Brooks 2019 Bois Joli Riesling (Eola-Amity Hills)
95 Points Wine Enthusiast
If you can’t bring yourself to love this medium-dry Riesling, you need to move along to the next grape. Its primary aromas of apricots, Meyer lemons and thyme dance nicely with traces of petrol and earthy petrichor. The lemon curd, white tea, guava and tonic water flavors are complemented by a wee bit of talc. The Bois Joli’s acidity will impress even the most jaded palate. Editor’s Choice. —M.A.
Nittnaus Anita und Hans 2019 Lange Ohn Blaufränkisch (Leithaberg)
95 Points Wine Enthusiast
A pure and refined red, with flavors of Damson plum, cassis and dark chocolate. A buoyant acidity flows through, providing vibrancy and lift, which give an elegant impression overall. It does have nice extraction, but its poise is unmatched. The lingering sanguine echo on the finish extends like a Miles Davis trumpet. This will cellar so nicely, but it is quite irresistible now. Best 2024–2040. —Aleks Zecevic
How Do I Know if My Wine Is Biodynamic?
For consumers interested in buying biodynamic wines, it’s not as easy as looking at the label. The Demeter organization certifies wines as biodynamic, and you’ll find their mark on the label. But not every winery using biodynamic methods chooses to get certified. Certification and annual renewal gets expensive, which for small wineries can be prohibitive.

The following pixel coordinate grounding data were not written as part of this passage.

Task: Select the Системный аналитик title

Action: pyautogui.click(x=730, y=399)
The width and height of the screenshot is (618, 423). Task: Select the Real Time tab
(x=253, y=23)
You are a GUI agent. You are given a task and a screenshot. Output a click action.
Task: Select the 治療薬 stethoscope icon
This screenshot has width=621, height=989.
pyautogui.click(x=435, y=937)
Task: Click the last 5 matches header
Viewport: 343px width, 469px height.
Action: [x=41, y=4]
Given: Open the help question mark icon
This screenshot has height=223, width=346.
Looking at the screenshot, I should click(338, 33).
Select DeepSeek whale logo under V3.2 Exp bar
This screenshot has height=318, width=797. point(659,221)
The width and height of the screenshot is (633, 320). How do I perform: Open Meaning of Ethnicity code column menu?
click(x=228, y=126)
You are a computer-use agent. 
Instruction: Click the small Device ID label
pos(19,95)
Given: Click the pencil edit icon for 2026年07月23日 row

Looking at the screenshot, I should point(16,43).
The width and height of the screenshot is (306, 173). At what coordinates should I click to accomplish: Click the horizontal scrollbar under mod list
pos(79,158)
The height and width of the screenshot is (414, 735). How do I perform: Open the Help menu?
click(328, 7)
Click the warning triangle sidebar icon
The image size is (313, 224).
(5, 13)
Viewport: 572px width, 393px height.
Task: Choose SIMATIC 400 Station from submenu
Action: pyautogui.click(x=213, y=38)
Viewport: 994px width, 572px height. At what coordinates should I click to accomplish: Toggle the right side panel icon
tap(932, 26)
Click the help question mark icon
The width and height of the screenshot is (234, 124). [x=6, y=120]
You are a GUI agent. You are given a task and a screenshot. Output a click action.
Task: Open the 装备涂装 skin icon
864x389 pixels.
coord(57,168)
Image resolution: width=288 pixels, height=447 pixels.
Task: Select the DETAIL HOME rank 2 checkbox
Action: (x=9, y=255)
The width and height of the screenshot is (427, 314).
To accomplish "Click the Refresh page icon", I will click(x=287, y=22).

Many wineries use biodynamic practices but don’t choose certification. The best way to know is to shop at a local wine store and ask the staff for a biodynamic option. They can steer you in the right direction.
What’s the Difference Between Organic and Biodynamic Wine?
There is a lot of overlap between these two farming methods.
But, organic practices focus on removing synthetic and chemical fertilizers and pesticides and replacing them with organic options. Organic certification also requires growers to act on water conservation efforts and consider overall sustainability.
All biodynamic growers use organic methods of grape growing, and they take additional steps to use methods that add vigor to the vineyard, including using compost and different plants to increase microbial activity and enrich the soil. Biodynamic growers focus on building strong vineyards that work in tandem with their ecosystem for healthy soils and vines that, ideally, don’t fall victim to disease.
“Biodynamic farming brings us closer to our land and teaches us that the vines are just one part of a complex ecosystem,” says Carlton McCoy, M.S., CEO of Lawrence Wine Estates. “It reminds us that we ourselves are a part of this ecosystem.”
Do Biodynamic Wines Have Sulfites in Them?
Demeter does allow for some sulfites in the winemaking process. Up to 100 parts per million is allowed, but don’t fear—unless you have a sulfur allergy, you won’t likely feel any adverse effects. (Sulfites cannot be added to organic wines).
Sulfites are a naturally occurring element. If you can happily eat dried fruit like apricots or raisins, which can have a whopping 2,000 parts per million, you likely aren’t allergic to sulfur. You may be feeling the effects of added sugar or other chemical elements in your wine, which biodynamics is staunchly against.